AIM OF THE EXERCISE:
Could you output each line of the data that follows exactly?

-------------------------

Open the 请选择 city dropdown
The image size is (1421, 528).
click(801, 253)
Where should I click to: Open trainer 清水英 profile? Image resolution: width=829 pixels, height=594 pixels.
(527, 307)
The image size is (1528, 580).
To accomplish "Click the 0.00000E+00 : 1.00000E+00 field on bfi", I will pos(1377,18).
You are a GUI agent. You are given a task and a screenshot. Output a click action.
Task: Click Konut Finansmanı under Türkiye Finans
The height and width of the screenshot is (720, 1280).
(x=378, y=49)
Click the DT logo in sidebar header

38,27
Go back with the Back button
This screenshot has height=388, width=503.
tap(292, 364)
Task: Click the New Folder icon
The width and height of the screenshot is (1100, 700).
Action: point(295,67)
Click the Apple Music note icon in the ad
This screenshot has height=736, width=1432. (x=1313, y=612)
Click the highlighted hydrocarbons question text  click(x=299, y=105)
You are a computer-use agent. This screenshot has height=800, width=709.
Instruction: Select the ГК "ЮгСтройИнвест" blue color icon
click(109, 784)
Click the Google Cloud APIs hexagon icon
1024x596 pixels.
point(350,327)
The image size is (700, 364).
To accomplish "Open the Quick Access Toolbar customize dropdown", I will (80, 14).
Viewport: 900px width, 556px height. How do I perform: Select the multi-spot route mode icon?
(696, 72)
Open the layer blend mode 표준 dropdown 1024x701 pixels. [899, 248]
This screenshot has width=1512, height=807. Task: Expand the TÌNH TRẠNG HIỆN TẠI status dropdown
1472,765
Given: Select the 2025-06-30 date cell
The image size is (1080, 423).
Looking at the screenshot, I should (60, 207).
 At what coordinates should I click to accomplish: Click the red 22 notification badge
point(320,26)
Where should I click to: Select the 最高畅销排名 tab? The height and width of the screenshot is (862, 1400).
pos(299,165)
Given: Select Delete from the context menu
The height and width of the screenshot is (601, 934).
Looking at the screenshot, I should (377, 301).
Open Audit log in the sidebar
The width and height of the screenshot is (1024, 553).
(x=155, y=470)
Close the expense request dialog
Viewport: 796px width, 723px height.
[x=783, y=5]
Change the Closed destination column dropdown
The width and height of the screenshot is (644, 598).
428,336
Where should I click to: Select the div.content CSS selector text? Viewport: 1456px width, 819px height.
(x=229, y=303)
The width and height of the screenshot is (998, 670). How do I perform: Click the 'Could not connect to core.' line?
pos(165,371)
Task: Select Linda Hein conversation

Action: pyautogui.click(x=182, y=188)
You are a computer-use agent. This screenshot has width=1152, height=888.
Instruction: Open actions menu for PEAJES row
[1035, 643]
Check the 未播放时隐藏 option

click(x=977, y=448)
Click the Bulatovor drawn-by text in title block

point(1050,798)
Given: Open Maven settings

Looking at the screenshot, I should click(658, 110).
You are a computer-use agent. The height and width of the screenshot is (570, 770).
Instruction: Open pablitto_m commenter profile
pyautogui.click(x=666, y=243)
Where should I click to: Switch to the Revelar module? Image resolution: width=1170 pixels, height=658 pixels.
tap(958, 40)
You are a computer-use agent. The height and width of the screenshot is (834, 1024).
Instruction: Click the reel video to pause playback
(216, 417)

-------------------------

TASK RESULT:
Open the 请选择 city dropdown
The image size is (1421, 528).
click(801, 253)
Where should I click to: Open trainer 清水英 profile? Image resolution: width=829 pixels, height=594 pixels.
(527, 307)
The image size is (1528, 580).
To accomplish "Click the 0.00000E+00 : 1.00000E+00 field on bfi", I will pos(1377,18).
You are a GUI agent. You are given a task and a screenshot. Output a click action.
Task: Click Konut Finansmanı under Türkiye Finans
The height and width of the screenshot is (720, 1280).
(x=378, y=49)
Click the DT logo in sidebar header

38,27
Go back with the Back button
This screenshot has height=388, width=503.
tap(292, 364)
Task: Click the New Folder icon
The width and height of the screenshot is (1100, 700).
Action: point(295,67)
Click the Apple Music note icon in the ad
This screenshot has height=736, width=1432. (x=1313, y=612)
Click the highlighted hydrocarbons question text  click(x=299, y=105)
You are a computer-use agent. This screenshot has height=800, width=709.
Instruction: Select the ГК "ЮгСтройИнвест" blue color icon
click(109, 784)
Click the Google Cloud APIs hexagon icon
1024x596 pixels.
point(350,327)
The image size is (700, 364).
To accomplish "Open the Quick Access Toolbar customize dropdown", I will (80, 14).
Viewport: 900px width, 556px height. How do I perform: Select the multi-spot route mode icon?
(696, 72)
Open the layer blend mode 표준 dropdown 1024x701 pixels. [899, 248]
This screenshot has width=1512, height=807. Task: Expand the TÌNH TRẠNG HIỆN TẠI status dropdown
1472,765
Given: Select the 2025-06-30 date cell
The image size is (1080, 423).
Looking at the screenshot, I should (60, 207).
 At what coordinates should I click to accomplish: Click the red 22 notification badge
point(320,26)
Where should I click to: Select the 最高畅销排名 tab? The height and width of the screenshot is (862, 1400).
pos(299,165)
Given: Select Delete from the context menu
The height and width of the screenshot is (601, 934).
Looking at the screenshot, I should (377, 301).
Open Audit log in the sidebar
The width and height of the screenshot is (1024, 553).
(x=155, y=470)
Close the expense request dialog
Viewport: 796px width, 723px height.
[x=783, y=5]
Change the Closed destination column dropdown
The width and height of the screenshot is (644, 598).
428,336
Where should I click to: Select the div.content CSS selector text? Viewport: 1456px width, 819px height.
(x=229, y=303)
The width and height of the screenshot is (998, 670). How do I perform: Click the 'Could not connect to core.' line?
pos(165,371)
Task: Select Linda Hein conversation

Action: pyautogui.click(x=182, y=188)
You are a computer-use agent. This screenshot has width=1152, height=888.
Instruction: Open actions menu for PEAJES row
[1035, 643]
Check the 未播放时隐藏 option

click(x=977, y=448)
Click the Bulatovor drawn-by text in title block

point(1050,798)
Given: Open Maven settings

Looking at the screenshot, I should click(658, 110).
You are a computer-use agent. The height and width of the screenshot is (570, 770).
Instruction: Open pablitto_m commenter profile
pyautogui.click(x=666, y=243)
Where should I click to: Switch to the Revelar module? Image resolution: width=1170 pixels, height=658 pixels.
tap(958, 40)
You are a computer-use agent. The height and width of the screenshot is (834, 1024).
Instruction: Click the reel video to pause playback
(216, 417)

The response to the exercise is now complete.